Le pesanti nuove rivelazioni giungono dal Tages Anzeiger, che ha scoperto un altro malloppo nascosto da una società del gruppo intestata fino allo scioglimento al consigliere federale

BERNA – Non si placa la bufera sul consigliere federale Johann Schneider-Ammann e anzi si aggiungono ulteriori dettagli e un nuovo “tesoretto” nascosto al fisco svizzero.
Dopo la notizia della scorsa settimana, che ha rivelato la frode fiscale operata dalla società partecipata Jerfin Limited in favore di Amman Group, nascondendo a Jersey ben 264 milioni di franchi, un’altra rivelazione scuote la politica federale.

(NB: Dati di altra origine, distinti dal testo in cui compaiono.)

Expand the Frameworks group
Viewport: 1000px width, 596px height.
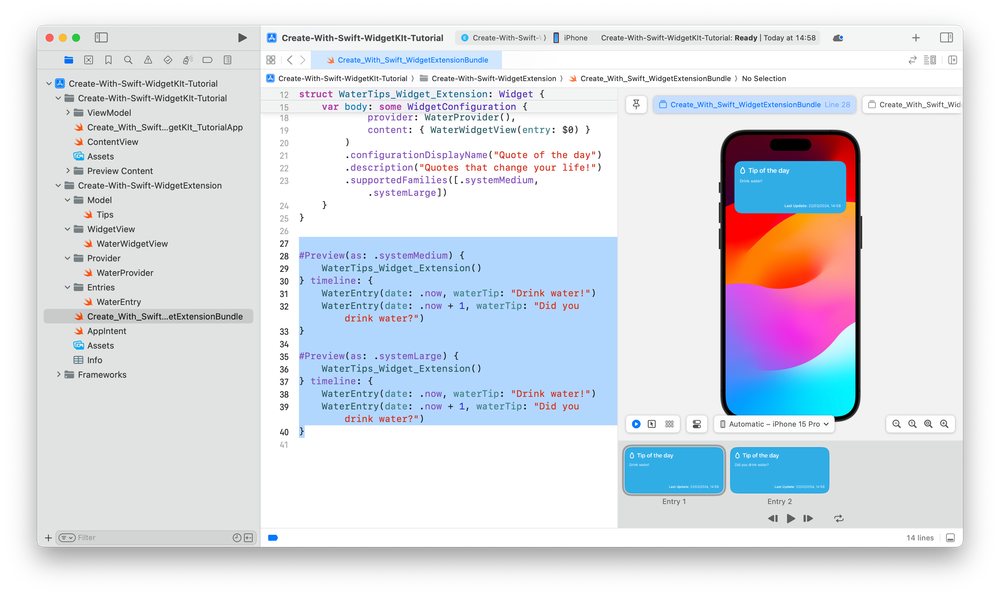click(58, 374)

I fatti. Secondo quanto riportato dal quotidiano zurighese un’altra società offshore del gruppo Ammann, con sede a Lussemburgo, avrebbe trasferito 230 milioni di franchi. La Manilux SA, questo il nome della società, è stata presieduta dal consigliere federale per ben 14 anni, fino al suo scioglimento nel 2007. In Lussemburgo però la società non ha mai avuto dipendenti , uffici o anche solo una sede fisica.

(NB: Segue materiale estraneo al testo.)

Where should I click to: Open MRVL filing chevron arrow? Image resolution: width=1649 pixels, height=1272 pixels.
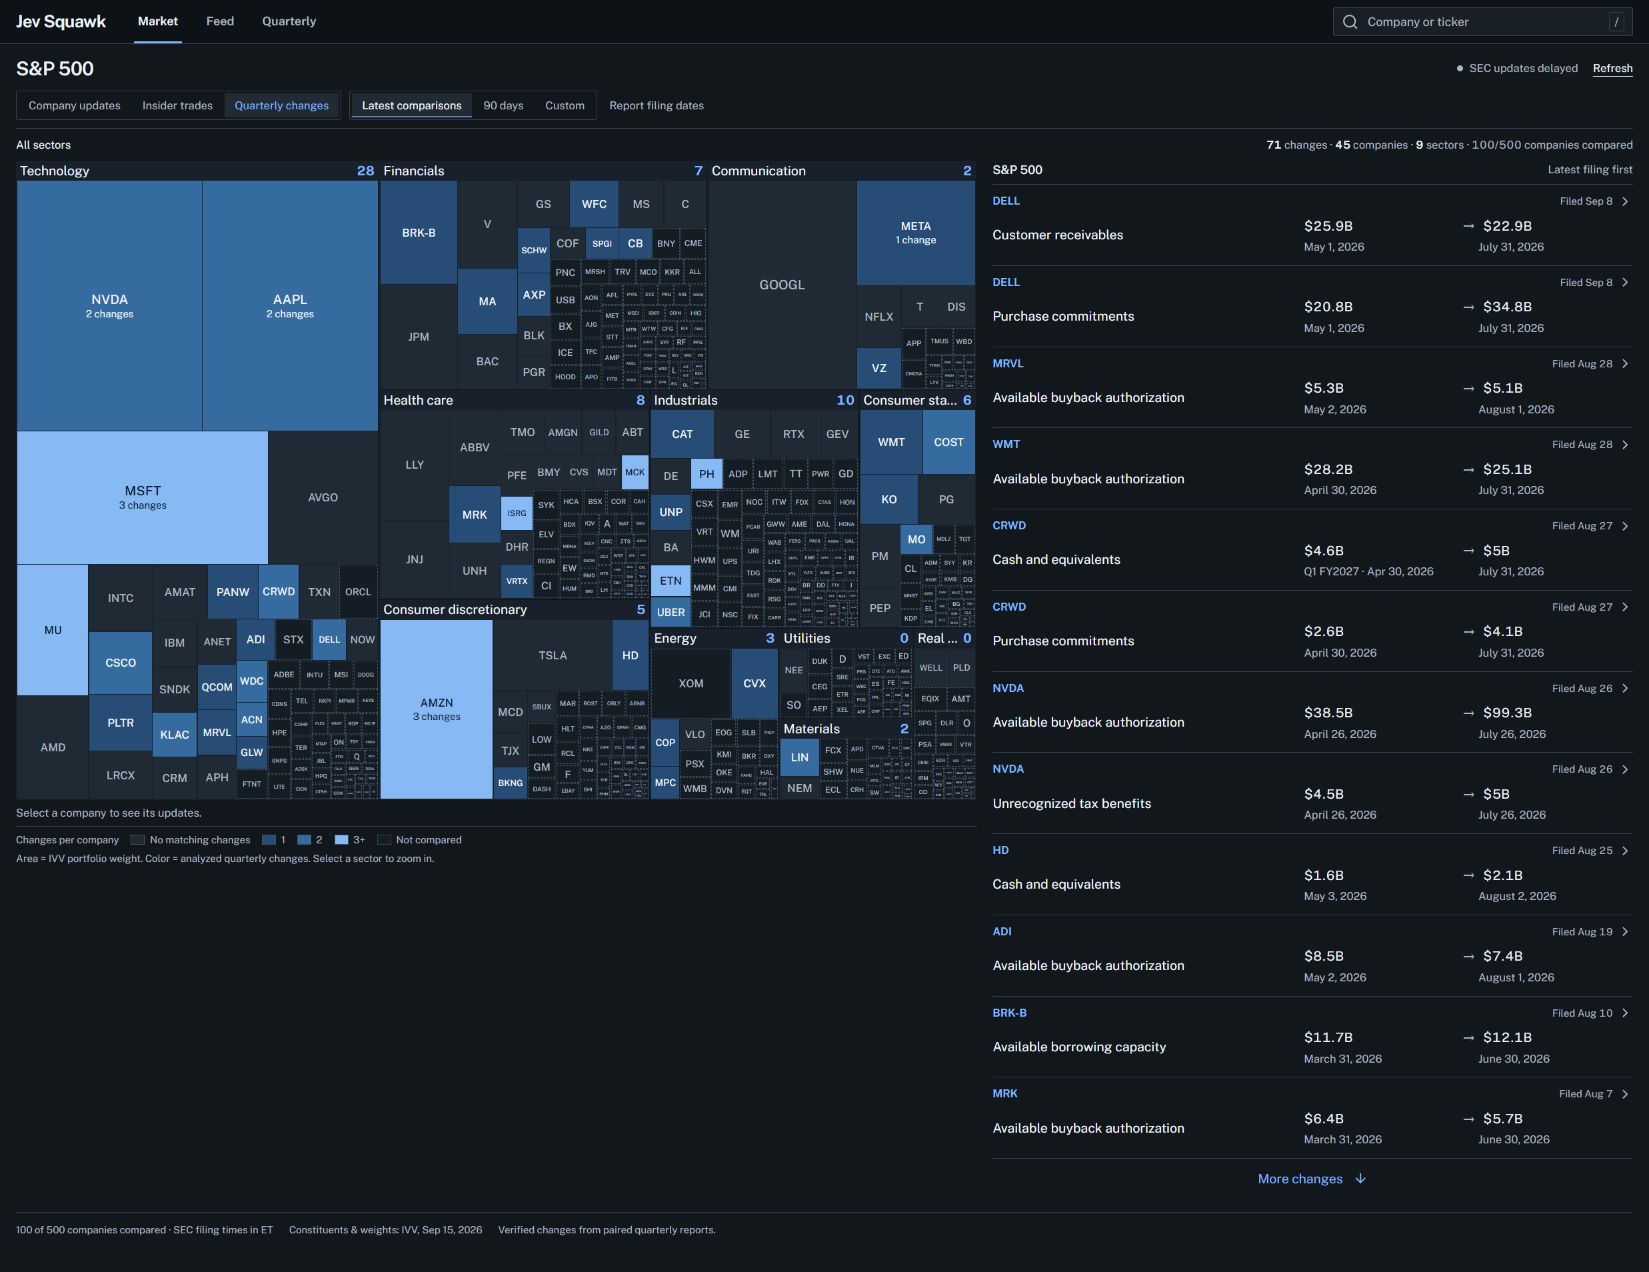pos(1625,364)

Secondo quanto si apprende dalla documentazione della Manilux il patrimonio era gestito e amministrato dalla sede centrale di Langenthal, pratica che comporterebbe per legge la tassazione elvetica. Secondo il quotidiano però all’ufficio tasse e contribuzioni del Canton Berna qualcuno avrebbe chiuso un occhio.
Il consigliere federale, così come lo stesso Amman Group, non ha voluto commentare la nuova rivelazione.